Copy every line below exactly.

=== Section Start ===

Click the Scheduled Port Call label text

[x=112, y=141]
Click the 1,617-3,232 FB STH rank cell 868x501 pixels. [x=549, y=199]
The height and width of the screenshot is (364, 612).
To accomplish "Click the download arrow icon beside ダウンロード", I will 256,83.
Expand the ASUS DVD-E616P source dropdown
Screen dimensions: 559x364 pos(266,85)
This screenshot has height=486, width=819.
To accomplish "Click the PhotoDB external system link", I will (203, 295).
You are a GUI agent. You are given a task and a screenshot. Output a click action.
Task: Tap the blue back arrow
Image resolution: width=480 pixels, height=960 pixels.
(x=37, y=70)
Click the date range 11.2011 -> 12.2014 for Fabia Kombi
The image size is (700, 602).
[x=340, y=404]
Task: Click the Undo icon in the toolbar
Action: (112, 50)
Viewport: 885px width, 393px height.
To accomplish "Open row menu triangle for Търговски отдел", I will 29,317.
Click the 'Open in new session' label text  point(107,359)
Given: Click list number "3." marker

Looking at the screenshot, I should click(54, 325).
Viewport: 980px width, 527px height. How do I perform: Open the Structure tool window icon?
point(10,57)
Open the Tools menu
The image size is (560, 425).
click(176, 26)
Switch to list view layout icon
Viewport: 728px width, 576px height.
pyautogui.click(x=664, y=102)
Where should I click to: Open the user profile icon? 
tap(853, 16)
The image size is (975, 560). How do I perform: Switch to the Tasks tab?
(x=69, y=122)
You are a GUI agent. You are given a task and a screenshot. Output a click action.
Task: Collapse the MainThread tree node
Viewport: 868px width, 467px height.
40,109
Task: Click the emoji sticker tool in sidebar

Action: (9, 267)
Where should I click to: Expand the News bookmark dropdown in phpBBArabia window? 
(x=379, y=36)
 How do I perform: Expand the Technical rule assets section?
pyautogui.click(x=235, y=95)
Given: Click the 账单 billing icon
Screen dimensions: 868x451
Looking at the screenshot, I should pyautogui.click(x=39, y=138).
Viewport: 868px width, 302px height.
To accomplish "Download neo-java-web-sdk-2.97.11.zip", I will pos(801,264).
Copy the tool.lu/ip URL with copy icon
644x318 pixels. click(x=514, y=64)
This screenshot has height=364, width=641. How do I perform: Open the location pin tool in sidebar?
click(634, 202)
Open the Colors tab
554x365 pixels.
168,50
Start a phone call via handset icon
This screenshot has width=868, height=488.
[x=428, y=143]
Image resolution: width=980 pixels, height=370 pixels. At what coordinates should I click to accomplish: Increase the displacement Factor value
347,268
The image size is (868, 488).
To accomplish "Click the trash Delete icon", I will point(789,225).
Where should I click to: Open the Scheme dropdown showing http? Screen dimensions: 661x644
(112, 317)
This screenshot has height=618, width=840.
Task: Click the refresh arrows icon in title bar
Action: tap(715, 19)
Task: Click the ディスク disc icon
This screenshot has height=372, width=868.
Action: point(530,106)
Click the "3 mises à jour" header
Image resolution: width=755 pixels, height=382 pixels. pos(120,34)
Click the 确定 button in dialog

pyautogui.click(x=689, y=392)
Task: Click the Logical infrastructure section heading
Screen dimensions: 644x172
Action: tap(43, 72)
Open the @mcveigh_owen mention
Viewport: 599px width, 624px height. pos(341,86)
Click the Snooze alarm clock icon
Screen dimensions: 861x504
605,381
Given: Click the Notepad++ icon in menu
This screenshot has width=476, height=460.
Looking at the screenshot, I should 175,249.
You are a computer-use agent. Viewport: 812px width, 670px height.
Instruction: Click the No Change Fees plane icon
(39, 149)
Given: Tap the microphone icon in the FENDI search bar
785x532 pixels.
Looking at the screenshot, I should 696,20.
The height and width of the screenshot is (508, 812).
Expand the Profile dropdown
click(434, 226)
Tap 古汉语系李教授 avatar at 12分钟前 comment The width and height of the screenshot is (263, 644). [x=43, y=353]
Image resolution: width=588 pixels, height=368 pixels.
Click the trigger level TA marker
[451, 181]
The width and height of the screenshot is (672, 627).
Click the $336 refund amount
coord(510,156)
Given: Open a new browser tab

=== Section End ===

SOLUTION TO THE EXERCISE:
Click the Scheduled Port Call label text

[x=112, y=141]
Click the 1,617-3,232 FB STH rank cell 868x501 pixels. [x=549, y=199]
The height and width of the screenshot is (364, 612).
To accomplish "Click the download arrow icon beside ダウンロード", I will 256,83.
Expand the ASUS DVD-E616P source dropdown
Screen dimensions: 559x364 pos(266,85)
This screenshot has height=486, width=819.
To accomplish "Click the PhotoDB external system link", I will (203, 295).
You are a GUI agent. You are given a task and a screenshot. Output a click action.
Task: Tap the blue back arrow
Image resolution: width=480 pixels, height=960 pixels.
(x=37, y=70)
Click the date range 11.2011 -> 12.2014 for Fabia Kombi
The image size is (700, 602).
[x=340, y=404]
Task: Click the Undo icon in the toolbar
Action: (112, 50)
Viewport: 885px width, 393px height.
To accomplish "Open row menu triangle for Търговски отдел", I will 29,317.
Click the 'Open in new session' label text  point(107,359)
Given: Click list number "3." marker

Looking at the screenshot, I should click(54, 325).
Viewport: 980px width, 527px height. How do I perform: Open the Structure tool window icon?
point(10,57)
Open the Tools menu
The image size is (560, 425).
click(176, 26)
Switch to list view layout icon
Viewport: 728px width, 576px height.
pyautogui.click(x=664, y=102)
Where should I click to: Open the user profile icon? 
tap(853, 16)
The image size is (975, 560). How do I perform: Switch to the Tasks tab?
(x=69, y=122)
You are a GUI agent. You are given a task and a screenshot. Output a click action.
Task: Collapse the MainThread tree node
Viewport: 868px width, 467px height.
40,109
Task: Click the emoji sticker tool in sidebar

Action: (9, 267)
Where should I click to: Expand the News bookmark dropdown in phpBBArabia window? 
(x=379, y=36)
 How do I perform: Expand the Technical rule assets section?
pyautogui.click(x=235, y=95)
Given: Click the 账单 billing icon
Screen dimensions: 868x451
Looking at the screenshot, I should pyautogui.click(x=39, y=138).
Viewport: 868px width, 302px height.
To accomplish "Download neo-java-web-sdk-2.97.11.zip", I will pos(801,264).
Copy the tool.lu/ip URL with copy icon
644x318 pixels. click(x=514, y=64)
This screenshot has height=364, width=641. How do I perform: Open the location pin tool in sidebar?
click(634, 202)
Open the Colors tab
554x365 pixels.
168,50
Start a phone call via handset icon
This screenshot has width=868, height=488.
[x=428, y=143]
Image resolution: width=980 pixels, height=370 pixels. At what coordinates should I click to accomplish: Increase the displacement Factor value
347,268
The image size is (868, 488).
To accomplish "Click the trash Delete icon", I will point(789,225).
Where should I click to: Open the Scheme dropdown showing http? Screen dimensions: 661x644
(112, 317)
This screenshot has height=618, width=840.
Task: Click the refresh arrows icon in title bar
Action: tap(715, 19)
Task: Click the ディスク disc icon
This screenshot has height=372, width=868.
Action: point(530,106)
Click the "3 mises à jour" header
Image resolution: width=755 pixels, height=382 pixels. pos(120,34)
Click the 确定 button in dialog

pyautogui.click(x=689, y=392)
Task: Click the Logical infrastructure section heading
Screen dimensions: 644x172
Action: tap(43, 72)
Open the @mcveigh_owen mention
Viewport: 599px width, 624px height. pos(341,86)
Click the Snooze alarm clock icon
Screen dimensions: 861x504
605,381
Given: Click the Notepad++ icon in menu
This screenshot has width=476, height=460.
Looking at the screenshot, I should 175,249.
You are a computer-use agent. Viewport: 812px width, 670px height.
Instruction: Click the No Change Fees plane icon
(39, 149)
Given: Tap the microphone icon in the FENDI search bar
785x532 pixels.
Looking at the screenshot, I should 696,20.
The height and width of the screenshot is (508, 812).
Expand the Profile dropdown
click(434, 226)
Tap 古汉语系李教授 avatar at 12分钟前 comment The width and height of the screenshot is (263, 644). [x=43, y=353]
Image resolution: width=588 pixels, height=368 pixels.
Click the trigger level TA marker
[451, 181]
The width and height of the screenshot is (672, 627).
Click the $336 refund amount
coord(510,156)
Given: Open a new browser tab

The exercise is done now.